··· RECORD EXTRACTS ···

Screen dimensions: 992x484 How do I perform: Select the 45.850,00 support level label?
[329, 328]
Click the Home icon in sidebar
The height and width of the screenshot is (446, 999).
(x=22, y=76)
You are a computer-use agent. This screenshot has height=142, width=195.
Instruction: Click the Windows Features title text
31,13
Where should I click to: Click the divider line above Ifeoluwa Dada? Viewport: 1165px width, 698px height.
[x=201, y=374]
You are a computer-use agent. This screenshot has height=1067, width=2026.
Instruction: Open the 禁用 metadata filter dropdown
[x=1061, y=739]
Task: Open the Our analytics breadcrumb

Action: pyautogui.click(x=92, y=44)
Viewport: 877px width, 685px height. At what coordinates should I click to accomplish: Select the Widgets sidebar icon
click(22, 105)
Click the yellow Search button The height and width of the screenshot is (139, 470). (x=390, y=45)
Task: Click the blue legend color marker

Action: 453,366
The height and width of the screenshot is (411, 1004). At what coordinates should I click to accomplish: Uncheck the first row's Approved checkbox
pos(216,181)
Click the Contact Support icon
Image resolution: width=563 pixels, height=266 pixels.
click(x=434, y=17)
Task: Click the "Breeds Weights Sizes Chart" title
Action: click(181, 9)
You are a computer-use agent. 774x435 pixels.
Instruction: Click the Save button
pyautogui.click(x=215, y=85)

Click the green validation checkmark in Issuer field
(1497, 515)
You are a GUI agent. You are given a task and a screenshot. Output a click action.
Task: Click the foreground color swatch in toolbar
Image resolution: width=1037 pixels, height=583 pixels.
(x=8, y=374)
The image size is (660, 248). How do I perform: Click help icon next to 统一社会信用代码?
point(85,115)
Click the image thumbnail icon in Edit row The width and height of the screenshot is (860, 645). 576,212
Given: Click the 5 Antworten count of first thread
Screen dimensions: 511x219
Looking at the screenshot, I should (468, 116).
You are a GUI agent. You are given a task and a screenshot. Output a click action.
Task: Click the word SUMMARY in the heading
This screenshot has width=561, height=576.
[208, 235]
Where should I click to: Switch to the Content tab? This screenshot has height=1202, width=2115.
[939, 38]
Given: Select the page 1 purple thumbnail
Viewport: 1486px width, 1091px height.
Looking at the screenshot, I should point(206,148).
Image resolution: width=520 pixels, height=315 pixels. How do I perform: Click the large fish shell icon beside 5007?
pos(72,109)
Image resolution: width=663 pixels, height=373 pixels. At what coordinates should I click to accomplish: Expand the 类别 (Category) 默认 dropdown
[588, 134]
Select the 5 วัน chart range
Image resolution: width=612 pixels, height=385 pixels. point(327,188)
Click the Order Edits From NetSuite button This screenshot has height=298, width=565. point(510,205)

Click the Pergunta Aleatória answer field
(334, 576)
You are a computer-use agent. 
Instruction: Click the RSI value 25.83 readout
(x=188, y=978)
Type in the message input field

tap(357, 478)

···

*WHAT IS EXPECTED*
Copy out the items again word for word, starting with the line that contains "Task: Open the Our analytics breadcrumb" and going on through the line that contains "(1497, 515)".

*EXERCISE ANSWER*
Task: Open the Our analytics breadcrumb

Action: pyautogui.click(x=92, y=44)
Viewport: 877px width, 685px height. At what coordinates should I click to accomplish: Select the Widgets sidebar icon
click(22, 105)
Click the yellow Search button The height and width of the screenshot is (139, 470). (x=390, y=45)
Task: Click the blue legend color marker

Action: 453,366
The height and width of the screenshot is (411, 1004). At what coordinates should I click to accomplish: Uncheck the first row's Approved checkbox
pos(216,181)
Click the Contact Support icon
Image resolution: width=563 pixels, height=266 pixels.
click(x=434, y=17)
Task: Click the "Breeds Weights Sizes Chart" title
Action: click(181, 9)
You are a computer-use agent. 774x435 pixels.
Instruction: Click the Save button
pyautogui.click(x=215, y=85)

Click the green validation checkmark in Issuer field
(1497, 515)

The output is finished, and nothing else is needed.